Originally posted on December 22, 2022

Johnson Guerrier and his 2-year-old daughter received the oral cholera vaccine as part of a community-wide campaign in Mirebalais, Haiti. (Photo by Melissa Jeanty / PIH)

Health workers this week launched a new cholera vaccine campaign, hoping to slow, and ultimately end, the current outbreak that has quickly spread throughout Haiti.

The weeklong campaign is led by the national Ministry of Health and Population (MSPP) with support from a team at Zanmi Lasante (ZL), Partners In Health’s sister organization in Haiti. The effort has so far reached more than 4,900 residents of the Mirebalais region in central Haiti and is expected to ultimately deliver a single dose of the oral vaccine, Euvichol-plus, to all eligible residents, about 105,390 people, health officials said. So far, nearly half of the vaccines administered have been to people over 15 years old, with the rest given to younger children.

“The goal is to vaccinate the whole commune with one dose of [the cholera vaccine] in order to reduce and stop the Vibro cholerae,” said Dr.
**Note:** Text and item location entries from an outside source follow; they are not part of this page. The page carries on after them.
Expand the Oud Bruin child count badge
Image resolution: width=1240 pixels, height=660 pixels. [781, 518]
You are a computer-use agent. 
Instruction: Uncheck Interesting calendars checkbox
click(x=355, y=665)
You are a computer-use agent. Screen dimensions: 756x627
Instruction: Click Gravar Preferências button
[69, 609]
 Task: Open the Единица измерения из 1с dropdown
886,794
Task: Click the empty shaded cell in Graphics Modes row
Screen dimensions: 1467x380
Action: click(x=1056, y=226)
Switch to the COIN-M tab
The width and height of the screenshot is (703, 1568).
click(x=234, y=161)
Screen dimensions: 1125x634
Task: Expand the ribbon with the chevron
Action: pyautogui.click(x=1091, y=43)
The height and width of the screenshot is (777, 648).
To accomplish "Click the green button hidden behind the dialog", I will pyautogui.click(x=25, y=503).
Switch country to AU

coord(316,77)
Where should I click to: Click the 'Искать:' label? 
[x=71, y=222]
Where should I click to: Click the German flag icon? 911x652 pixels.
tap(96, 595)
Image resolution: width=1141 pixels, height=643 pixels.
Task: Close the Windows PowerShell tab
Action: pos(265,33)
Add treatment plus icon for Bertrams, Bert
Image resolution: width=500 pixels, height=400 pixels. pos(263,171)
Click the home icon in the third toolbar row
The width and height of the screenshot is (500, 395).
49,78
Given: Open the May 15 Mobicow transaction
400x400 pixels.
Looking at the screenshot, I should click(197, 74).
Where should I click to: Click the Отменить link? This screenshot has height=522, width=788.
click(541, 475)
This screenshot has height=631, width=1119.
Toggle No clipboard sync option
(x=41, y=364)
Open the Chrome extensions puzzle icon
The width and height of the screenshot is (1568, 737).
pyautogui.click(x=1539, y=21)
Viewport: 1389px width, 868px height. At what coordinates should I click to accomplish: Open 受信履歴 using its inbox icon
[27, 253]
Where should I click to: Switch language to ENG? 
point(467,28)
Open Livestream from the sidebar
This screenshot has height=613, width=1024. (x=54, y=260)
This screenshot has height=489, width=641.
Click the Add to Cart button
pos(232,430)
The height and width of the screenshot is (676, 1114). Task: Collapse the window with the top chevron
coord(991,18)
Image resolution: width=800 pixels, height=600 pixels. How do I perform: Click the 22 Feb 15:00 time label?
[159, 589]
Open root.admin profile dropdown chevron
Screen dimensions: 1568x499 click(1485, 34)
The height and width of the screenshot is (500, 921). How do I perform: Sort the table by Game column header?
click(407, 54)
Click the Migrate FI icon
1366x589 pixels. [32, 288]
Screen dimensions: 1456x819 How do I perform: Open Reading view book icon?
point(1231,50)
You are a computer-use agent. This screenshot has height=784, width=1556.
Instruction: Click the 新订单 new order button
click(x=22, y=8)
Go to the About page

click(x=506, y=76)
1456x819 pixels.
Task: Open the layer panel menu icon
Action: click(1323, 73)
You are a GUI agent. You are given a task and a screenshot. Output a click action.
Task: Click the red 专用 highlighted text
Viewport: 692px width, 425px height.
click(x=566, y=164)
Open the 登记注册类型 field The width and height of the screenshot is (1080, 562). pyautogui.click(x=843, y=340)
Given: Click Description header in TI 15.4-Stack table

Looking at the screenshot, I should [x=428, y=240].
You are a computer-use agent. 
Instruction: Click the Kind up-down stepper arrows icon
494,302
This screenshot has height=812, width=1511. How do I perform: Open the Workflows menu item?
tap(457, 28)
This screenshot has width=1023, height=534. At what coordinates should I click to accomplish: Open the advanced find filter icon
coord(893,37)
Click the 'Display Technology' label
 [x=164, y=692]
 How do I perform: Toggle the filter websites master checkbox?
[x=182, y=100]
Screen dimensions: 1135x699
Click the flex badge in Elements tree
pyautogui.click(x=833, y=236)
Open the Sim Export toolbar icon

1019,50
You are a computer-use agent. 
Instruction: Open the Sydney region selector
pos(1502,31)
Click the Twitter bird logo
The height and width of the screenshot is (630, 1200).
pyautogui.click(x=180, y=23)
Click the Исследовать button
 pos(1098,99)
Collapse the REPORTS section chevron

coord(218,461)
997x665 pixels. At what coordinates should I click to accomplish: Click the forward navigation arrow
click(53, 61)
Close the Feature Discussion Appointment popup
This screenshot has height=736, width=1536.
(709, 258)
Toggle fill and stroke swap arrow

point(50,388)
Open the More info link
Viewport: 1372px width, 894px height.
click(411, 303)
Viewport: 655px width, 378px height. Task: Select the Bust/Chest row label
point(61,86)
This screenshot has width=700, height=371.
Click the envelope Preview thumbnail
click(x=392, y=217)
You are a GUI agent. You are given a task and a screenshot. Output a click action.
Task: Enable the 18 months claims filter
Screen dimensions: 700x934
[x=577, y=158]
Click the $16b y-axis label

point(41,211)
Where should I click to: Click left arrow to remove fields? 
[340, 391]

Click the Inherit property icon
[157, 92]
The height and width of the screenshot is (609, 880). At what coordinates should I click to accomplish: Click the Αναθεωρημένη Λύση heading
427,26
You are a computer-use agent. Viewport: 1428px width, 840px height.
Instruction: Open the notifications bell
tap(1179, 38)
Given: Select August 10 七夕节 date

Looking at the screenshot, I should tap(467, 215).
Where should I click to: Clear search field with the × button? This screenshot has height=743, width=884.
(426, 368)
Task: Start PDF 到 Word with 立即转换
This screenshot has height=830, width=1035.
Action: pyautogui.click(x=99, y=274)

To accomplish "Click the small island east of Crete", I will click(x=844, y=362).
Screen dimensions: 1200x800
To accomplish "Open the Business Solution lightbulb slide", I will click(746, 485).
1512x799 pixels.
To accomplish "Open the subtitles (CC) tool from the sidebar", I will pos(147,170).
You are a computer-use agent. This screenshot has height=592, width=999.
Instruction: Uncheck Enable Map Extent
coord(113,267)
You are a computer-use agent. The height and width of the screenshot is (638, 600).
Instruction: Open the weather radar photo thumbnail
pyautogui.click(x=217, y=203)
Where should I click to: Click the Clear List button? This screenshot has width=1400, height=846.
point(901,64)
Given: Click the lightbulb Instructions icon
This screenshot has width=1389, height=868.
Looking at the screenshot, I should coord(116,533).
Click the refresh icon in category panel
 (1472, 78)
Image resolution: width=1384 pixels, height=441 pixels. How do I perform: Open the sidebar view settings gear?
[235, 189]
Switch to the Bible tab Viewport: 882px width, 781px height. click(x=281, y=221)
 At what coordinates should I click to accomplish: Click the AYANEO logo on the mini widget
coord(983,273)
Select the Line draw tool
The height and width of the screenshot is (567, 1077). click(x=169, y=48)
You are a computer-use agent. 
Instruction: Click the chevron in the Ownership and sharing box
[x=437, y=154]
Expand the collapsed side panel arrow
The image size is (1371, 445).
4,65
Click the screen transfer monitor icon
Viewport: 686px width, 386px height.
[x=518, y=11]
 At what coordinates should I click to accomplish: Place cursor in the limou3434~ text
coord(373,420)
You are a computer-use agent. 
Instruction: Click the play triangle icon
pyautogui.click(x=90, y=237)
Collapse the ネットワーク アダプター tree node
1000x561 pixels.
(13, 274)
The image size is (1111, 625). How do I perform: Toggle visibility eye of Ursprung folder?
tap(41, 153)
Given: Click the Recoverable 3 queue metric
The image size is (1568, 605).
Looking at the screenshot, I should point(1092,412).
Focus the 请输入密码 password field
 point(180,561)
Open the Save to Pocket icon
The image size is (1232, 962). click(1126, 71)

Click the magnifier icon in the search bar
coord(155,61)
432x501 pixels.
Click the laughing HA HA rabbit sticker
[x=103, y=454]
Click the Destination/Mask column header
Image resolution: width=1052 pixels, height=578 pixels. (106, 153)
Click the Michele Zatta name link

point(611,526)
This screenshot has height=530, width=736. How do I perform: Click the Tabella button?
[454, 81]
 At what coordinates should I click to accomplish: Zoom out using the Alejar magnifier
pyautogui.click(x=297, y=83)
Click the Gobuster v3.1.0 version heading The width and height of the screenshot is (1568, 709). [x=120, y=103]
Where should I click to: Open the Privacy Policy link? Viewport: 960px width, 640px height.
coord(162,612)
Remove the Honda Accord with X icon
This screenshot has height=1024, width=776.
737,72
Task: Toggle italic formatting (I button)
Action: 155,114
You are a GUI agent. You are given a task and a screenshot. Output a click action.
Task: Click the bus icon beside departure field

Ralph Ternier, ZL’s director of programs, using the bacteria’s scientific name and noting that many of the workers involved in the current campaign were the same people that fought the outbreak in 2010.

“The community health workers were successfully deployed and after four days we expect to reach one-third of the population,” Ternier said. “ZL will put all the efforts to reach the target by the deadline” of December 28.

At the same time, the ZL team continues to treat cholera patients—3,000 people so far— at several facilities while grappling with chaotic conditions, such as widespread kidnappings and shortages of fuel, around the country. At the Hôpital Universitaire de Mirebalais (HUM), 80 beds for cholera patients quickly filled up and cholera treatment units at six other sites, including St-Marc, Petite Riviere, Verrettes, Jean-Denis, Boucan Carre, and Lascahobas, were established to care for additional patients.

As of December 19, Haiti’s MSPP reported 17,629 suspected cases of cholera, 14,972 hospitalizations, and 316 deaths.  The majority of cases continues to be children under 5 years old, who are particularly at-risk due to widespread malnutrition, which leaves young immune systems more vulnerable to disease, physicians said.

Cooler boxes of cholera vaccines are prepared for distribution across various communities. (Photo by Melissa Jeanty / PIH)

Even as cholera surges around the world, the global vaccine stockpile has been depleted, according to the World Health Organization. That means the vaccine is currently being rationed; it is typically given in two doses, but since mid-October, health officials overseeing the global distribution of vaccines made the decision to recommend only one dose to stretch supply. One dose of the vaccine provides between six and 24 months of immunity, while the two-dose regimen delivered four weeks apart gives four years of protection. ZL-led cholera vaccination campaigns in recent years have included a two-dose regimen.

Cholera is caused by drinking water or eating food from sources that have been contaminated with the bacterium Vibrio cholerae. It is found and spread in places where people have inadequate or no access to sanitation and clean water.

People infected with cholera develop watery diarrhea, vomiting, and leg cramps. They can become dehydrated rapidly, go into shock, and may die within 24 hours if they do not receive care.

Cholera was not detected in Haiti until after the 2010 earthquake, when it was inadvertently introduced by United Nations security forces, sickening 820,000 people and causing nearly 9,800 deaths. After multiple, successful mass vaccination campaigns led by ZL and others, and a decision by the World Health Organization to create a cholera vaccine stockpile, cholera was declared eliminated from Haiti in February 2022.  In late September, a new outbreak began in Port-au-Prince, quickly spreading throughout the country.